CMU-CS-15-131
Computer Science Department
School of Computer Science, Carnegie Mellon University



CMU-CS-15-131

Practical Abstractions for Concurrent Interactive Programs

Stefan K. Muller, William A. Duff, Umut A. Acar

August 2015

CMU-CS-15-131.pdf


This is an expanded version of a paper that was submitted to the
36th Annual ACM SIGPLAN Conference on Programming Language Design and Implementation (PLDI 2015)
in November 2014. Apart from the inclusion of additional technical details,
the original submission has only been modified to make typographical corrections.

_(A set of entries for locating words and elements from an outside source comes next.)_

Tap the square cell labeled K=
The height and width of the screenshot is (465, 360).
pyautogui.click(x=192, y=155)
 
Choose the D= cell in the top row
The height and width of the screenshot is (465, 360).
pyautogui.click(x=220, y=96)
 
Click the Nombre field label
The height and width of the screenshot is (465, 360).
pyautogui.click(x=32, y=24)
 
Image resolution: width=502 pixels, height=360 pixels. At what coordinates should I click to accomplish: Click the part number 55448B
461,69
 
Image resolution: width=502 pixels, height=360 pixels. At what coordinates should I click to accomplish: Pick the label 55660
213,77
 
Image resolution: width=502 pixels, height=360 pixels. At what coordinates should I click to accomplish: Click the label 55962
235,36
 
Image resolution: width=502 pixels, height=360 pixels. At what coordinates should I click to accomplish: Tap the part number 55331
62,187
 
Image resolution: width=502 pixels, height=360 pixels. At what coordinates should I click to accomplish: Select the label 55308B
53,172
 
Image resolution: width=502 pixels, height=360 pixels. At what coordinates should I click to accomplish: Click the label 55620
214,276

Keywords: Interaction, reactive programming, performance evaluation, programming language design

We propose abstractions for designing and implementing concurrent interactive applications, such as graphical user interfaces, games and simulations, that interact with the external world in complex ways. The abstractions enable the programmer to write software that interacts with external agents (e.g., mouse, keyboard, network, the operating system) both synchronously and asynchronously in a uniform manner by means of several simple (concurrent) primitives. We specify the semantics of the primitives and provide an implementation as an OCaml library. We develop a software framework for assessing the responsiveness of interactive applications and evaluate our techniques by considering a range of applications including games, physics simulations, a music-streaming server, and a Unix shell, as well as microbenchmarks that enable quantitative analysis. Our results show the proposed abstractions to be expressive and performant.